Now that people have gotten comfortable exchanging their check-in info for social status, interesting content, or even a badge, the race is on for companies offering hard cash for location based tasks.
Roamler is an iPhone app that offers jobs and rewards to members, so called ‘Roamlers’. Through executing simple tasks using their phone on an assigned location, they compete against each other for experience points, ‘unlocking’ more complex, better paid errands. Some can be done from the couch at home (shoot a picture of your favourite Apple product and tell us why), but most are found and executed around a location (expose examples of littering in your city). Paying for these jobs, are the companies that outplace the assignments to Roamler, using them for a variety of market research and other heavy lifting requiring ‘feet on the street’.
So you take an ounce of crowdsourcing and some field research best practices, millions of location-aware smartphones, Paypal’s new Adaptive Payment API and you can bake yourself a nice mobile workforce? It’s a great concept that companies such as Gigwalk and Airrand have pioneered to some success in the US. Roamler, from ‘Appsterdam‘, has some differentiating qualities though.

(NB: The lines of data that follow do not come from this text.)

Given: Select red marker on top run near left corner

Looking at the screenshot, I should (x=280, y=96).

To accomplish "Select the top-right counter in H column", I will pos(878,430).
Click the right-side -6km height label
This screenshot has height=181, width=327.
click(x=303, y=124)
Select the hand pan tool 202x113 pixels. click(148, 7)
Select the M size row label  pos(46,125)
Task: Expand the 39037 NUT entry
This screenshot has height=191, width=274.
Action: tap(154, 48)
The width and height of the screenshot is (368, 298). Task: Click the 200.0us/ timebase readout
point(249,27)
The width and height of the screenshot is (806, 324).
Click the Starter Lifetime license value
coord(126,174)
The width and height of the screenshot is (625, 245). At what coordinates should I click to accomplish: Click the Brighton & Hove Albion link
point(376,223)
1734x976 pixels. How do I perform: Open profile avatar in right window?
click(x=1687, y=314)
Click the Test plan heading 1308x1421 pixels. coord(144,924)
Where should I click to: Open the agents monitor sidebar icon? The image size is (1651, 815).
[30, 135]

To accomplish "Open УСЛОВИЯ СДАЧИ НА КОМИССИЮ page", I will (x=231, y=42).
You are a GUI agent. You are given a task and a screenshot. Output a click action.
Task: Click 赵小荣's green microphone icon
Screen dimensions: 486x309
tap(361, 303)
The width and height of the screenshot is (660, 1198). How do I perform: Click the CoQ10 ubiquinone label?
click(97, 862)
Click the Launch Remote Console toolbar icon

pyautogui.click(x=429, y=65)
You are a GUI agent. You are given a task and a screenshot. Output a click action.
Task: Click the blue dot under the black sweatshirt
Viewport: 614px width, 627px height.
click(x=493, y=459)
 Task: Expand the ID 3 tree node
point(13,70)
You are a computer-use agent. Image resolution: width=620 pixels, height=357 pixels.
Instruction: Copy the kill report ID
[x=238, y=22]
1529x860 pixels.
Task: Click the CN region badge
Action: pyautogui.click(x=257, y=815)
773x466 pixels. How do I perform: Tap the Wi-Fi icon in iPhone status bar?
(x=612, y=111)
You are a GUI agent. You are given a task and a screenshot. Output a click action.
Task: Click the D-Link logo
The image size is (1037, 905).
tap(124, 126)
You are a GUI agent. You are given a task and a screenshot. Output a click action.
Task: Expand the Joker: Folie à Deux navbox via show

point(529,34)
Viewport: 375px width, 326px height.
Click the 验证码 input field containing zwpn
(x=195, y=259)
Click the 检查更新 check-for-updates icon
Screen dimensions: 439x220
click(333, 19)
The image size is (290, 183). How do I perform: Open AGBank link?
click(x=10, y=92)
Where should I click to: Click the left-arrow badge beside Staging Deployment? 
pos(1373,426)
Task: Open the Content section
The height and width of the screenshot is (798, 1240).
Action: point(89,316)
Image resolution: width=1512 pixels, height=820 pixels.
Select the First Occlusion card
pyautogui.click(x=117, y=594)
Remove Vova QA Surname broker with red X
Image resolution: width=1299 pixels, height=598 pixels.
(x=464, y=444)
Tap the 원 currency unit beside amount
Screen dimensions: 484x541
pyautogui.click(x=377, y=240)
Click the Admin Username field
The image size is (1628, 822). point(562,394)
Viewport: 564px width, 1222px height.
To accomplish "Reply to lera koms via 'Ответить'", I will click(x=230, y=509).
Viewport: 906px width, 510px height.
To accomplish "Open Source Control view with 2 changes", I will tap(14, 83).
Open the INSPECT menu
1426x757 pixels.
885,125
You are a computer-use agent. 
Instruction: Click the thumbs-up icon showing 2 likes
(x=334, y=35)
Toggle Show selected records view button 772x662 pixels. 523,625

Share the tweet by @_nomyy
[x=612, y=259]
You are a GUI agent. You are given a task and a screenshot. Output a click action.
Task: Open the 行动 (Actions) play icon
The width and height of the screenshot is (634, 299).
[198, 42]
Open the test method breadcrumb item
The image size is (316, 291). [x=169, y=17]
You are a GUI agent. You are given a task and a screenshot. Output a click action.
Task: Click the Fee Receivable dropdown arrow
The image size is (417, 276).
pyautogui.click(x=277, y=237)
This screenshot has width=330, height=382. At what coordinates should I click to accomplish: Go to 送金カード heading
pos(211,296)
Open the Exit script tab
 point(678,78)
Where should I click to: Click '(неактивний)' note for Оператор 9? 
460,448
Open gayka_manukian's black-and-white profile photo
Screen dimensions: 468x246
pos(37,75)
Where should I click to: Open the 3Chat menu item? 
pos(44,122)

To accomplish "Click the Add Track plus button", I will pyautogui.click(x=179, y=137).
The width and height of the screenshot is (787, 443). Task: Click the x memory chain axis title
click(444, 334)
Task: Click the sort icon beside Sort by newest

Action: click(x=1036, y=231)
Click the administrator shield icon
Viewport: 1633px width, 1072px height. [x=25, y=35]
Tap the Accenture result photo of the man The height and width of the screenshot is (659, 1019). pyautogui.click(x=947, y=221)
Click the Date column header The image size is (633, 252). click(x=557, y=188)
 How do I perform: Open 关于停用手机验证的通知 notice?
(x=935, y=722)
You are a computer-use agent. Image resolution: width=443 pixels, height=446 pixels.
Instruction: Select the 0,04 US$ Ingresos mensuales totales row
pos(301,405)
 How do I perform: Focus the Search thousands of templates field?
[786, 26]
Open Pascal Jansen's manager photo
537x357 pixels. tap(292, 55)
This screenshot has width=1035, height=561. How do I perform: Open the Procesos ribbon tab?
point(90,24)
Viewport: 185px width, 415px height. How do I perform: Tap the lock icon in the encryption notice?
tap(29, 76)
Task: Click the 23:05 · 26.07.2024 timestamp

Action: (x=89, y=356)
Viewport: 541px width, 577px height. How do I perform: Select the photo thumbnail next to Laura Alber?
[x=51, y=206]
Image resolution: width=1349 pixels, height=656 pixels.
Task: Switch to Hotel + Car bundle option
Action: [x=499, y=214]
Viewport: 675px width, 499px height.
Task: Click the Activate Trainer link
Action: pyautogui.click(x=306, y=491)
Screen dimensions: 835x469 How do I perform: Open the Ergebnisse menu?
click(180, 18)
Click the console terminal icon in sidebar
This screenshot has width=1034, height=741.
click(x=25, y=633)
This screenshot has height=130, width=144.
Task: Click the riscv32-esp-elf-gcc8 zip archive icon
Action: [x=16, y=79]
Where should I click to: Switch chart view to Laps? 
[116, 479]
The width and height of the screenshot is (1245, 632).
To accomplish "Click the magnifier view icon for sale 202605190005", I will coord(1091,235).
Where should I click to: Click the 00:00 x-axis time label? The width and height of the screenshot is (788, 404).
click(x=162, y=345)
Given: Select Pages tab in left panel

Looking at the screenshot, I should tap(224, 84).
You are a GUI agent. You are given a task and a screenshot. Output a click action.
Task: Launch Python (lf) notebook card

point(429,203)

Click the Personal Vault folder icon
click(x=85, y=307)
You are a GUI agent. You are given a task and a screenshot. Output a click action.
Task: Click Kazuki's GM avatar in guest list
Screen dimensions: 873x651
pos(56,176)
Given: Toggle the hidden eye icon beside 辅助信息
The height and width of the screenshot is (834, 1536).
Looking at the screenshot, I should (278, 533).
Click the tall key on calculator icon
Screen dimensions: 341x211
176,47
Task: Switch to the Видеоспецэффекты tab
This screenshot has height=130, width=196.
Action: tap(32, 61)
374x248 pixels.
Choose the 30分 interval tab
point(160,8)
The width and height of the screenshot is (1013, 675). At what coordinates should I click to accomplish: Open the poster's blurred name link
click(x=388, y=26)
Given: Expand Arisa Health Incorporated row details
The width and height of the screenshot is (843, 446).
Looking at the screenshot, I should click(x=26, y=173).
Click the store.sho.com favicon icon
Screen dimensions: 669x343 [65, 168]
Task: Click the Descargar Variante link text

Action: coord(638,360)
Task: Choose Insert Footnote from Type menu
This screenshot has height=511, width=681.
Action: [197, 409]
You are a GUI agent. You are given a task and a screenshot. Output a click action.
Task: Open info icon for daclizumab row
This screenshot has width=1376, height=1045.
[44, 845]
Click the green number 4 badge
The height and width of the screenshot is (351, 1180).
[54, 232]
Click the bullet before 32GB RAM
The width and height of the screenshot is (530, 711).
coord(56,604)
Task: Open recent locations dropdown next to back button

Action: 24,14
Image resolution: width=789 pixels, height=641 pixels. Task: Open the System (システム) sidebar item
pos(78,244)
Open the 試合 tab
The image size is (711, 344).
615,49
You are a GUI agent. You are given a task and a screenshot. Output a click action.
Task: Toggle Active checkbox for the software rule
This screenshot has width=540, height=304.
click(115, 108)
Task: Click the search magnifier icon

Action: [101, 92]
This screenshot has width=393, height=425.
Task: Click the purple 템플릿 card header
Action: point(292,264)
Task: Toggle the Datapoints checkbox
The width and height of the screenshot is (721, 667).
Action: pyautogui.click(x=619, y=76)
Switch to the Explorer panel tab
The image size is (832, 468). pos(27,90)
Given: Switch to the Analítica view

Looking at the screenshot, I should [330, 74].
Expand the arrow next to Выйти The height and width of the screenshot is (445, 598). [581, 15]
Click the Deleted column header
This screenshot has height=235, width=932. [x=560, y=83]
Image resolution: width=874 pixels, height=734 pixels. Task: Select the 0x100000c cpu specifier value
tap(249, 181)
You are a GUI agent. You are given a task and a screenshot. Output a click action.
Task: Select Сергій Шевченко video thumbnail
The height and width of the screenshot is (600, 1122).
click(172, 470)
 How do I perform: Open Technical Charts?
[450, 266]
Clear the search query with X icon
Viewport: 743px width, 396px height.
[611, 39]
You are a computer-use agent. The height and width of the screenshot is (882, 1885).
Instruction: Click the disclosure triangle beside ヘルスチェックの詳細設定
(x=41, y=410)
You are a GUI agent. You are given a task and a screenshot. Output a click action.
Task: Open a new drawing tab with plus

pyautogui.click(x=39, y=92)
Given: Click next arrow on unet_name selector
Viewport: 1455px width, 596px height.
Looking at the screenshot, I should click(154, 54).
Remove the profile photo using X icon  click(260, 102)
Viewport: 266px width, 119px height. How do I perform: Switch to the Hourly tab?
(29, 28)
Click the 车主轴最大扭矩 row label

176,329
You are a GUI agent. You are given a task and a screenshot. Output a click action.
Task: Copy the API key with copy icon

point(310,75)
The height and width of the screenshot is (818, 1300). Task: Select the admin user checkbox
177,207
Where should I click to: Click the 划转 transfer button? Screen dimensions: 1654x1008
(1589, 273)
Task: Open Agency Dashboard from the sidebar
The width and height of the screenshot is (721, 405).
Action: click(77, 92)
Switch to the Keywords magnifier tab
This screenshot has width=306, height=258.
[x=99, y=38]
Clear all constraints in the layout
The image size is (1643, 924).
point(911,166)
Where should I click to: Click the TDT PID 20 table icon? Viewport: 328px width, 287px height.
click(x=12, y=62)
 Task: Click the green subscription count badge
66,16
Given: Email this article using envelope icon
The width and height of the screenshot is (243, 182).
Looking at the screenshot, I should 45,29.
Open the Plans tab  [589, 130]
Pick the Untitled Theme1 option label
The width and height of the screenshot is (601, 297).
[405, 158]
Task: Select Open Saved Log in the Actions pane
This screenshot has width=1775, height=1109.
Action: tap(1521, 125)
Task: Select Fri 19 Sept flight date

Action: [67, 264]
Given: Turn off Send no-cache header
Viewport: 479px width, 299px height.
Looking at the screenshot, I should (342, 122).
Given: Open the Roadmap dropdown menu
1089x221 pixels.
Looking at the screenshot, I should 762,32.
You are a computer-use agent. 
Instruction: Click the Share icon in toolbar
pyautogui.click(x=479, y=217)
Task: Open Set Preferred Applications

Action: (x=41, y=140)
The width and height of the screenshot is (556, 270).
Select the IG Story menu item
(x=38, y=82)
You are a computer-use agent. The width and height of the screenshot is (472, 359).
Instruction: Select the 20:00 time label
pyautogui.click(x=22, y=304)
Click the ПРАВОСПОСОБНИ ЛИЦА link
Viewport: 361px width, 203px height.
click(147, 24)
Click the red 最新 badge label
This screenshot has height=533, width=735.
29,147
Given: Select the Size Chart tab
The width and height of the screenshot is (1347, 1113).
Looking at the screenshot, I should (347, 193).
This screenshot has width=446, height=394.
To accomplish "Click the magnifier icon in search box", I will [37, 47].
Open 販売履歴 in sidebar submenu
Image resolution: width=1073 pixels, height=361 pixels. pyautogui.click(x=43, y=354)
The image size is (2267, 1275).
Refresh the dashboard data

I think the best move they made is to have a highly curated member community and a high-touch user experience. A big enough supply of motivated ‘Roamlers’ is ensured through the small hype created with a drip invite process through highly influential ‘first 50’ and ‘first 500’. The user experience is also decidedly more ‘human’ than might be expected, with each finished task resulting in personal feedback from one of the community managers. The merchant backend is similarly not-self-service. Each project gets vetted first and judged on aspects of fit, fun and scalability within the platform. This choice for slow growth towards momentum is made possible in part through an early angel investment of 500k.
The other aspect that adds cool to this app, is the game dynamics added by creating an upward path through tasks from basic to complex and rewarding these with ‘experience points’ and ‘level upgrades’. The knife cuts both ways: ‘Roamlers’ can compete for better paid jobs and companies get differentiated skill levels for higher quality results (or lower cost projects).
Typically, North American startups are assessed based on their scalability to a very large audience in a very short period of time. The question is a) whether that is always best for everyone, except for the VC looking for an exit and b) whether that should always mean ‘full automation of every aspect of the user experience’. Where having 50k plus active users and huge projects may seem like a boon for Gigwalk, I think Roamler has discovered the better way to scale a great user experience: carefully.